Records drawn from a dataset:
____

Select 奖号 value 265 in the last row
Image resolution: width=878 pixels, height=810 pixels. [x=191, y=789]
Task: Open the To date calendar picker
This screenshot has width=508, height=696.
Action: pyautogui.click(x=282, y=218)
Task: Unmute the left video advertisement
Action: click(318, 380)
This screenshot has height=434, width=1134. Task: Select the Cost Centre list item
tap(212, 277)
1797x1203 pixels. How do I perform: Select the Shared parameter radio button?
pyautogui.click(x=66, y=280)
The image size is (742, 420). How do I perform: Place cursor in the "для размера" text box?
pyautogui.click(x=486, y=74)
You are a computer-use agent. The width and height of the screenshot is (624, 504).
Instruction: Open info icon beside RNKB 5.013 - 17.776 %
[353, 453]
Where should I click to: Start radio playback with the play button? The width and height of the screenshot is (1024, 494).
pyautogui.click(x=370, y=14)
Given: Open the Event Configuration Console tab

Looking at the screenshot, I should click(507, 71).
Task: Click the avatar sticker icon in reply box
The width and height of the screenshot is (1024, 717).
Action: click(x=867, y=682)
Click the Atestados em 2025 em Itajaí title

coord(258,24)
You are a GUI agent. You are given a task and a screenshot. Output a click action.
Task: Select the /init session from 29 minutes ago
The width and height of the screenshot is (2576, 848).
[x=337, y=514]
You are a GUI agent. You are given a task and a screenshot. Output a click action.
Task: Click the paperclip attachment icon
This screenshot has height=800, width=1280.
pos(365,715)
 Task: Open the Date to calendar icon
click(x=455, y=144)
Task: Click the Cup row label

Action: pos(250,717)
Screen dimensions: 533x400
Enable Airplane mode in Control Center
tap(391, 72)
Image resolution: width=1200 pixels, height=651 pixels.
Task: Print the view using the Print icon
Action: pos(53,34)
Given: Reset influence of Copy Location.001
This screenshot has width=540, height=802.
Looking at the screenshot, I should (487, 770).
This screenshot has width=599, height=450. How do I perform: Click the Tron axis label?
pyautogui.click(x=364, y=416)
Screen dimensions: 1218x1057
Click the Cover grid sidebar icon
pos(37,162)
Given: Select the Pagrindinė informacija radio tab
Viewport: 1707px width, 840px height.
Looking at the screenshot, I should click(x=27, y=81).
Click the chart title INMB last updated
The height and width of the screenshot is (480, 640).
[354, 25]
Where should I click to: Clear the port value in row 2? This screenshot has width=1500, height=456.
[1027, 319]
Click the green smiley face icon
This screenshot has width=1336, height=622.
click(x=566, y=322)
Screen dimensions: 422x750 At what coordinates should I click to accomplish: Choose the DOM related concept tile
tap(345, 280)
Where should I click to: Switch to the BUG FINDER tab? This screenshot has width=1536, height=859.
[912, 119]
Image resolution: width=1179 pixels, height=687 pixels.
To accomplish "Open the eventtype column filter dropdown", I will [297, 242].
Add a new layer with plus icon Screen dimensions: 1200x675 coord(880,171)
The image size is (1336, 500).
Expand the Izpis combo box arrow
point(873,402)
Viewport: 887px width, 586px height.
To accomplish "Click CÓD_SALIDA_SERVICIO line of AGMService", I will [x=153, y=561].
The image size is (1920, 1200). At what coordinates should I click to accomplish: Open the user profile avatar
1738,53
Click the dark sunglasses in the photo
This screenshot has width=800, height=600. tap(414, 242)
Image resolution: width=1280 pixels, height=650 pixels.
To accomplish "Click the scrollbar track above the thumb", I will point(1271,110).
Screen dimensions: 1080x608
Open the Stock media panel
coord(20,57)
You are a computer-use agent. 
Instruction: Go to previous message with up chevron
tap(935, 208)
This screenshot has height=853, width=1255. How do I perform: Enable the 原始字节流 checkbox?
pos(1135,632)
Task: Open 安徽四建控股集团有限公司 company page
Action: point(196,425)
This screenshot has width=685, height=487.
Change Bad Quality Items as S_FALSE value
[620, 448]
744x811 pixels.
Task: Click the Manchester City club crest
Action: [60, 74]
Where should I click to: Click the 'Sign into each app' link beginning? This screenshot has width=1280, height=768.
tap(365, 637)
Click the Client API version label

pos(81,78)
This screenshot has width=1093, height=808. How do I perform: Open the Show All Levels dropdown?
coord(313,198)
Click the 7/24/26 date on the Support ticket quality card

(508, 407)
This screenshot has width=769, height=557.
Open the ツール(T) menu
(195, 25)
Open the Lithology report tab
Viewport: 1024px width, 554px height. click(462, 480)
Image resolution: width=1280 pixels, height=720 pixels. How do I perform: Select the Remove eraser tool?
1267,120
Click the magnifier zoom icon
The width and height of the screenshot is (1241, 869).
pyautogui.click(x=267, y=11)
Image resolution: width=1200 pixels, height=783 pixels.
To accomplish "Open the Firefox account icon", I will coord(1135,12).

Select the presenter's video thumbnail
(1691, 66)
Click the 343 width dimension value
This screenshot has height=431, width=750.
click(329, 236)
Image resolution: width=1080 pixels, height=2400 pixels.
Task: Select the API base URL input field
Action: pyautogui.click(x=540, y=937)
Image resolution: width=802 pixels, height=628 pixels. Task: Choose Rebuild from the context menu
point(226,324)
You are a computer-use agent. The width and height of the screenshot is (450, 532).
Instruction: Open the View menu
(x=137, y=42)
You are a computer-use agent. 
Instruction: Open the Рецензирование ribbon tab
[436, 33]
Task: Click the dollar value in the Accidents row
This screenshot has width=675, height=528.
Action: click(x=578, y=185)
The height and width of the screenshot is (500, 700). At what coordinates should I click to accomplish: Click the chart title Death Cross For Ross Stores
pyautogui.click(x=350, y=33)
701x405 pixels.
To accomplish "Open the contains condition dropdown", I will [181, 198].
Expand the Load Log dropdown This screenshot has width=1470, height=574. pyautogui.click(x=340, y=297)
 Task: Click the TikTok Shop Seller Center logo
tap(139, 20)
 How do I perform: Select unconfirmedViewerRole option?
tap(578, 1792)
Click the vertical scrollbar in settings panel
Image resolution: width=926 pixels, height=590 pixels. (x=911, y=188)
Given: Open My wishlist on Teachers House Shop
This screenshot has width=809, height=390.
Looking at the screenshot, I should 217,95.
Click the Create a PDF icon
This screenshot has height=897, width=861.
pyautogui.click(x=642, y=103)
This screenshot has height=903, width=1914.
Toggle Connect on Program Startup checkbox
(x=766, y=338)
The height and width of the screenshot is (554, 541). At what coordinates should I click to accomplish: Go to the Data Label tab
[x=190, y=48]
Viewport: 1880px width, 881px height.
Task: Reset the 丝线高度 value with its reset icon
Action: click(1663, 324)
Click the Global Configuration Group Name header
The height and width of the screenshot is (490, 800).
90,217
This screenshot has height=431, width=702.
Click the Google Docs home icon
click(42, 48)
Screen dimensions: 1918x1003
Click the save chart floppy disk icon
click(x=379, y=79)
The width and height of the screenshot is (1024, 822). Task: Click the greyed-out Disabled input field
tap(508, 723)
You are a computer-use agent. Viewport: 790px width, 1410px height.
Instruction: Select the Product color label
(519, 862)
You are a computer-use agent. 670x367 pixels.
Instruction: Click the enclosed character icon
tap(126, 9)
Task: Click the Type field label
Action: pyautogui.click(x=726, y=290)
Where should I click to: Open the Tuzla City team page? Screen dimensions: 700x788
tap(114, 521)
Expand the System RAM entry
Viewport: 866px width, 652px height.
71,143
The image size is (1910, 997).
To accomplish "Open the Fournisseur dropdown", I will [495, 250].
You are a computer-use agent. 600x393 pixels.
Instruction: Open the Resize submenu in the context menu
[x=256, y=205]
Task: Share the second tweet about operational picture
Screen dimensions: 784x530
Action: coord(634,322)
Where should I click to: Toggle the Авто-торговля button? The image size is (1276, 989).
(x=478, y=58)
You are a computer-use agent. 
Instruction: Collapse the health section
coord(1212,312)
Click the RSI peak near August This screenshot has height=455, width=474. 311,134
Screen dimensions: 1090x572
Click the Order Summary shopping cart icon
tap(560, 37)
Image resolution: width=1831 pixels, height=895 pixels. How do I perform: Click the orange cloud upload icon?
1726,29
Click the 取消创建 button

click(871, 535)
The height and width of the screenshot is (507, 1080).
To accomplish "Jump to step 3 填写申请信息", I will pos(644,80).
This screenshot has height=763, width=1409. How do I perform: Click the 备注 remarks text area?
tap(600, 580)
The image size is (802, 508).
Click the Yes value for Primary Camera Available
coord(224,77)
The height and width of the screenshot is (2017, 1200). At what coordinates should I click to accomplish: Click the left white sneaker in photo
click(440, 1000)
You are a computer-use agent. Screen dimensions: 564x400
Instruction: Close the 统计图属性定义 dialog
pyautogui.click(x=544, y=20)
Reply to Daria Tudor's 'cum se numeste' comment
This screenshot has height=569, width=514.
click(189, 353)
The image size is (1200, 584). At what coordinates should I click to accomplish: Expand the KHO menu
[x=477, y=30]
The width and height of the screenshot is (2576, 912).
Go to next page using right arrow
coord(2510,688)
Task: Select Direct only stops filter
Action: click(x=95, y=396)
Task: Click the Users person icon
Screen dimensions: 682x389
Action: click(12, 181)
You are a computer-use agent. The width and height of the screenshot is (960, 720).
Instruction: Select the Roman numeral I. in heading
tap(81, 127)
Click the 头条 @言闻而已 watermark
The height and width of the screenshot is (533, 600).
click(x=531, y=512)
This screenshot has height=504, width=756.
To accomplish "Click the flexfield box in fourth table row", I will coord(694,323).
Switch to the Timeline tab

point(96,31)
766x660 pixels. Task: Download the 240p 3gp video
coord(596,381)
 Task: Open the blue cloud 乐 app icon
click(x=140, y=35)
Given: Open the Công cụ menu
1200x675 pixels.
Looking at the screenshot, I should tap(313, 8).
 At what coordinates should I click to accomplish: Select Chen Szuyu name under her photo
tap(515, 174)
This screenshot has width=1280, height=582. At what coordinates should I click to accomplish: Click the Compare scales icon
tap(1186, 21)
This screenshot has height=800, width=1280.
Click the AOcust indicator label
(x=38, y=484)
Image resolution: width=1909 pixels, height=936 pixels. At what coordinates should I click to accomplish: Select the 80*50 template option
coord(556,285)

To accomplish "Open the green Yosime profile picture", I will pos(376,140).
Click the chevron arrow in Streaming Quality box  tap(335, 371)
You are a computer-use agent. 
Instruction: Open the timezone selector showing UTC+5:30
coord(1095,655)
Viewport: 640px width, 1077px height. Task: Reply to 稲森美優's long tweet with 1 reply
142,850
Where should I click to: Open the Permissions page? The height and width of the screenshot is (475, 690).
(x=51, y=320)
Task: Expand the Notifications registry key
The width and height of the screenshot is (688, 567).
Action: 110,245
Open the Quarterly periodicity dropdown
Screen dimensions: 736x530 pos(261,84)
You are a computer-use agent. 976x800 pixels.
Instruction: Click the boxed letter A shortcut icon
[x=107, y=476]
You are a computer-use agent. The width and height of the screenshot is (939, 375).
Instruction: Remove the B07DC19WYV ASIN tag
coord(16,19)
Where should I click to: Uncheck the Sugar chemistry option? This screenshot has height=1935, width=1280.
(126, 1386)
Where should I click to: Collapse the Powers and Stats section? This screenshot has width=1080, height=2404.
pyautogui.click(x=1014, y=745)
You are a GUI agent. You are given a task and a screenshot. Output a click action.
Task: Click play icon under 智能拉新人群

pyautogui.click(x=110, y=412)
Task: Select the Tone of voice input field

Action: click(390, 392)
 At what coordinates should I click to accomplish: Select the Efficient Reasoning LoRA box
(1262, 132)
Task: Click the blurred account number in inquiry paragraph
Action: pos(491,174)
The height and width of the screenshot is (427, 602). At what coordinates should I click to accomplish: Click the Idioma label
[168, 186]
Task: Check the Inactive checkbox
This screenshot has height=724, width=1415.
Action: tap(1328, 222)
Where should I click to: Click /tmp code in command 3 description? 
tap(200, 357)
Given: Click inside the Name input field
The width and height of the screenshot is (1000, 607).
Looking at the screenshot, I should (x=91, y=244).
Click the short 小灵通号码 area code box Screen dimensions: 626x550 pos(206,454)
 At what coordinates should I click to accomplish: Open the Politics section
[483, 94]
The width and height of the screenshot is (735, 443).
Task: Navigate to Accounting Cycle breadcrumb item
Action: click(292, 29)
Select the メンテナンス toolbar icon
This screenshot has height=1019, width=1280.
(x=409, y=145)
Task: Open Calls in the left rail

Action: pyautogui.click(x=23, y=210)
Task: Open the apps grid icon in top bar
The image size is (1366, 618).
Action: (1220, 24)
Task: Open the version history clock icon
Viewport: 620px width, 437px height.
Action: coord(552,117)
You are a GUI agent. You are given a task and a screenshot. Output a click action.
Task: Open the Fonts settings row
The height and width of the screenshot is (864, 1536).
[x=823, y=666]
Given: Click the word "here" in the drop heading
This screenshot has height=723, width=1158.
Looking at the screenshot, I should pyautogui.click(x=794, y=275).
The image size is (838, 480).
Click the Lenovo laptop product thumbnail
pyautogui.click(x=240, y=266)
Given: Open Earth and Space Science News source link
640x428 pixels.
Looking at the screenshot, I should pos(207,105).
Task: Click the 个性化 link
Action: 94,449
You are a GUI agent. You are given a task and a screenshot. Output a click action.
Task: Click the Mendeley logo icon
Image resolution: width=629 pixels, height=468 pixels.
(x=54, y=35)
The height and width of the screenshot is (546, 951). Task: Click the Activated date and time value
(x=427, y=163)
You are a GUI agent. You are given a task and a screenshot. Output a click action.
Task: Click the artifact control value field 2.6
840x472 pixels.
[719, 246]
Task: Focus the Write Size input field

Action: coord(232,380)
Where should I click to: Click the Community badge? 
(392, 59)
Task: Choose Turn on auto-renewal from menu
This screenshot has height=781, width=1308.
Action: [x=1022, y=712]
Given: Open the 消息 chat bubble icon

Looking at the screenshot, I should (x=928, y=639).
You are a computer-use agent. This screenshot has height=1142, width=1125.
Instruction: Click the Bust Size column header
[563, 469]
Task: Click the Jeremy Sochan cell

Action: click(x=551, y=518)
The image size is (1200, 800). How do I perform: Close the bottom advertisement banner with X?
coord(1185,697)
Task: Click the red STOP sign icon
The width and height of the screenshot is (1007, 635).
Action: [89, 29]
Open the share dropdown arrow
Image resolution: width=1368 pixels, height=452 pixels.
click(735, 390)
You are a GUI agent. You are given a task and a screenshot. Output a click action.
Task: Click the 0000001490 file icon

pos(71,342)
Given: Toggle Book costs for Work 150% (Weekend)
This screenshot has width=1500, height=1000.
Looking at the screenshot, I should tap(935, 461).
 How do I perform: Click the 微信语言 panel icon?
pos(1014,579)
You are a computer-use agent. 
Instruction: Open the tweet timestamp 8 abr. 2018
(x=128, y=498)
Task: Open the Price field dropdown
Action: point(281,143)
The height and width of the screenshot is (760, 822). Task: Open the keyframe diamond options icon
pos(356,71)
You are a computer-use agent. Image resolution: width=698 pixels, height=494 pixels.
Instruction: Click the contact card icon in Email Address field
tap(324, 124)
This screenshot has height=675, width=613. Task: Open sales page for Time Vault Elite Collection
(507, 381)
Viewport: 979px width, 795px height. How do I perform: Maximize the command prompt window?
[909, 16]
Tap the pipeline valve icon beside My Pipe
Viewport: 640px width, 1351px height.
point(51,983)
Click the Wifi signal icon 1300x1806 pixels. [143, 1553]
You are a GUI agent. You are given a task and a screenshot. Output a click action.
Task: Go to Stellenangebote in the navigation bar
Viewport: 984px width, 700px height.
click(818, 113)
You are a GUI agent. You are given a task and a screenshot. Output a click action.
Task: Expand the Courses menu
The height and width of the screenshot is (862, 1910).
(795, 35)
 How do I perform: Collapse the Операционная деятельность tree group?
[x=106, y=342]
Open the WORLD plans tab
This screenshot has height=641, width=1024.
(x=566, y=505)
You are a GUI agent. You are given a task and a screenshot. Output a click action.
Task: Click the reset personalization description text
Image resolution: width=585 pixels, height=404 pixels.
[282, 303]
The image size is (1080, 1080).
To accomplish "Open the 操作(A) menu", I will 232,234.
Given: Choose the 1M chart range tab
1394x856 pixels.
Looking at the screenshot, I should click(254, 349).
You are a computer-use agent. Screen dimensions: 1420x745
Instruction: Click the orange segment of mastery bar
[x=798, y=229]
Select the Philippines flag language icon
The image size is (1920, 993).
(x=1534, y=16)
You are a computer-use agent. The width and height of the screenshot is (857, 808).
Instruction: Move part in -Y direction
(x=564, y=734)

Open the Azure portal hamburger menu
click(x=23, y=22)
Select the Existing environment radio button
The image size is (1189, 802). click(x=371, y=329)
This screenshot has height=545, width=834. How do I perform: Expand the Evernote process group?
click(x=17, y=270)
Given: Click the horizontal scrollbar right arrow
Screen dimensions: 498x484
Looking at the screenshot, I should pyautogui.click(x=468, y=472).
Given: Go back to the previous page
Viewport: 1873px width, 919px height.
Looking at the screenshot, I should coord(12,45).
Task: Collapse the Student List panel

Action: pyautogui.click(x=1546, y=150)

____

Restate word for word the lines of the data above, starting at the line containing "This screenshot has height=434, width=1134." and ending at the line containing "Given: Select the", both included, and nothing more.

This screenshot has height=434, width=1134. Task: Select the Cost Centre list item
tap(212, 277)
1797x1203 pixels. How do I perform: Select the Shared parameter radio button?
pyautogui.click(x=66, y=280)
The image size is (742, 420). How do I perform: Place cursor in the "для размера" text box?
pyautogui.click(x=486, y=74)
You are a computer-use agent. The width and height of the screenshot is (624, 504).
Instruction: Open info icon beside RNKB 5.013 - 17.776 %
[353, 453]
Where should I click to: Start radio playback with the play button? The width and height of the screenshot is (1024, 494).
pyautogui.click(x=370, y=14)
Given: Open the Event Configuration Console tab

Looking at the screenshot, I should click(507, 71).
Task: Click the avatar sticker icon in reply box
The width and height of the screenshot is (1024, 717).
Action: click(x=867, y=682)
Click the Atestados em 2025 em Itajaí title

coord(258,24)
You are a GUI agent. You are given a task and a screenshot. Output a click action.
Task: Select the /init session from 29 minutes ago
The width and height of the screenshot is (2576, 848).
[x=337, y=514]
You are a GUI agent. You are given a task and a screenshot. Output a click action.
Task: Click the paperclip attachment icon
This screenshot has height=800, width=1280.
pos(365,715)
 Task: Open the Date to calendar icon
click(x=455, y=144)
Task: Click the Cup row label

Action: pos(250,717)
Screen dimensions: 533x400
Enable Airplane mode in Control Center
tap(391, 72)
Image resolution: width=1200 pixels, height=651 pixels.
Task: Print the view using the Print icon
Action: pos(53,34)
Given: Reset influence of Copy Location.001
This screenshot has width=540, height=802.
Looking at the screenshot, I should (487, 770).
This screenshot has width=599, height=450. How do I perform: Click the Tron axis label?
pyautogui.click(x=364, y=416)
Screen dimensions: 1218x1057
Click the Cover grid sidebar icon
pos(37,162)
Given: Select the Pagrindinė informacija radio tab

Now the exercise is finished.